• What the task asks: How many lines in the data below have the string "path"? Reply with the number alone.
+---+
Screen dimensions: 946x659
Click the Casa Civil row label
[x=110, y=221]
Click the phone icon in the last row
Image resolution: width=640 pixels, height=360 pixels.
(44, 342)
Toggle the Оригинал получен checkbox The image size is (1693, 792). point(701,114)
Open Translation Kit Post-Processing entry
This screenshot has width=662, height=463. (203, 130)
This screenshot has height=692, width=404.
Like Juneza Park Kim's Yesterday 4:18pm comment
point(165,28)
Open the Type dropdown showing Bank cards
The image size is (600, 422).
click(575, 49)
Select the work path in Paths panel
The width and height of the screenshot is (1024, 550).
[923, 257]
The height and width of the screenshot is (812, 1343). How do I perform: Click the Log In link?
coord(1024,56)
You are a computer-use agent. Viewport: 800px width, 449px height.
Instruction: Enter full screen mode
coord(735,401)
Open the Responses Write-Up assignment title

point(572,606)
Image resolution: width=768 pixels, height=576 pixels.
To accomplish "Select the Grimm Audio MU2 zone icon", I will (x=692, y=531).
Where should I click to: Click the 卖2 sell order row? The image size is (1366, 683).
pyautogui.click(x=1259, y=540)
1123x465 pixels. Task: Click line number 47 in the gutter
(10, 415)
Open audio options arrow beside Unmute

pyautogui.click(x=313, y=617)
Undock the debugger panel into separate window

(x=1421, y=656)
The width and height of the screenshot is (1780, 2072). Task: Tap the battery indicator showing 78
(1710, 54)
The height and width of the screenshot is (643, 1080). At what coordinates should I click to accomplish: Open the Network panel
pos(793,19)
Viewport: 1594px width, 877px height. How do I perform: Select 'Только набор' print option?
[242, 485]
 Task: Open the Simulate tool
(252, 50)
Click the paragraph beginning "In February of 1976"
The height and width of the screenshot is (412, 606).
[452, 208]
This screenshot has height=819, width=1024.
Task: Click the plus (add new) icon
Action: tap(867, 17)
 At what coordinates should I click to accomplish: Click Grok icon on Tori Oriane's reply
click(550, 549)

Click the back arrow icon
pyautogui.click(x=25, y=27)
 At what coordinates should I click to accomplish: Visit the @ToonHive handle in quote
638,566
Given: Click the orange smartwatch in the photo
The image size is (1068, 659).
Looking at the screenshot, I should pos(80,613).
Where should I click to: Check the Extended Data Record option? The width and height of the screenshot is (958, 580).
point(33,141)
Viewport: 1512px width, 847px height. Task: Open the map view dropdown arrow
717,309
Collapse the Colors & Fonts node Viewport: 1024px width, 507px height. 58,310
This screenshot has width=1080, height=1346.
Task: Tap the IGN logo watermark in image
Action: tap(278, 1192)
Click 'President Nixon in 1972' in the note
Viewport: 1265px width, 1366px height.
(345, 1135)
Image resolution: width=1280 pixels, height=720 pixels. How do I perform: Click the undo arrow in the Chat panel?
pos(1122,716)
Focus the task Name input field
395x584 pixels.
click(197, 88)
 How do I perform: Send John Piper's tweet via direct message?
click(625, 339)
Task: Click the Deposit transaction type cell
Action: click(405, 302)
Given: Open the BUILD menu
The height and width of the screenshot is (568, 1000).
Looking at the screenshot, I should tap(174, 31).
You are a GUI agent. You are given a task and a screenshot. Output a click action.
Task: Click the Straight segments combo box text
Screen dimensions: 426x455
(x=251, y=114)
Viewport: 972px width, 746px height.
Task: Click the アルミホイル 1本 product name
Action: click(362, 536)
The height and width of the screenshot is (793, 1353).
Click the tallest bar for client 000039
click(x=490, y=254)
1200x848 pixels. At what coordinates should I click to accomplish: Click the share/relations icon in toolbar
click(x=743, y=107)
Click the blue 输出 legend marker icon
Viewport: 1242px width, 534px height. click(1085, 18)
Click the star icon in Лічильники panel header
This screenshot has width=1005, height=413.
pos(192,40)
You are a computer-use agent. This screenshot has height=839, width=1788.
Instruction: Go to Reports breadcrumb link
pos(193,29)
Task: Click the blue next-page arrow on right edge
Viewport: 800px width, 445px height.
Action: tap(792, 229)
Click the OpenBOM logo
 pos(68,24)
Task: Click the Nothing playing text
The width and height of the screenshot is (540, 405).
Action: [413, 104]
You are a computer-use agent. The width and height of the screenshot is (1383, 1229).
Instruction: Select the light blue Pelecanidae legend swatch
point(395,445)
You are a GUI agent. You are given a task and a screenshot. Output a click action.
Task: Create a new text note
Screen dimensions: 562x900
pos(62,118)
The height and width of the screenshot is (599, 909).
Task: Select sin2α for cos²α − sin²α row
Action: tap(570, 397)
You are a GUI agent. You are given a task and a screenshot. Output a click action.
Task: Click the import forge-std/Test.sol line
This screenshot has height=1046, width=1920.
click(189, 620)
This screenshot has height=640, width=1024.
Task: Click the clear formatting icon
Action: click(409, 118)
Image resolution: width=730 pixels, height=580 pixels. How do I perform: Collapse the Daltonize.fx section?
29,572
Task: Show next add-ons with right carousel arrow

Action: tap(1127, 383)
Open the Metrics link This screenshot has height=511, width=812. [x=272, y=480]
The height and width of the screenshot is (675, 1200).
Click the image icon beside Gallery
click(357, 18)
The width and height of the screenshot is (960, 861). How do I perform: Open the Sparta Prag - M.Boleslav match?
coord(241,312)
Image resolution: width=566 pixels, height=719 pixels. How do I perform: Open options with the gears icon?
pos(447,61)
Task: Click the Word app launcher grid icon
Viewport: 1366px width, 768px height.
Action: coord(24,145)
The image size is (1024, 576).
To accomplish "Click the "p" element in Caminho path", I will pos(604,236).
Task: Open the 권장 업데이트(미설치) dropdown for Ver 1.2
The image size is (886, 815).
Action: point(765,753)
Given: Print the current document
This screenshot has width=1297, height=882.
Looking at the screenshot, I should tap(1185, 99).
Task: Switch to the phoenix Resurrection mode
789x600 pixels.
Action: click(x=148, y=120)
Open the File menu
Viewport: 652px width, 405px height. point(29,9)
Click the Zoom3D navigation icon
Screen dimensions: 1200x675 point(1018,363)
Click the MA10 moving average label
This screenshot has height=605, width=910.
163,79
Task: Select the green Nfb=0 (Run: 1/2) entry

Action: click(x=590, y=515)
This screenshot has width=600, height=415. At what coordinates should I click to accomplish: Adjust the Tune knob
+---+
• Exercise answer: 2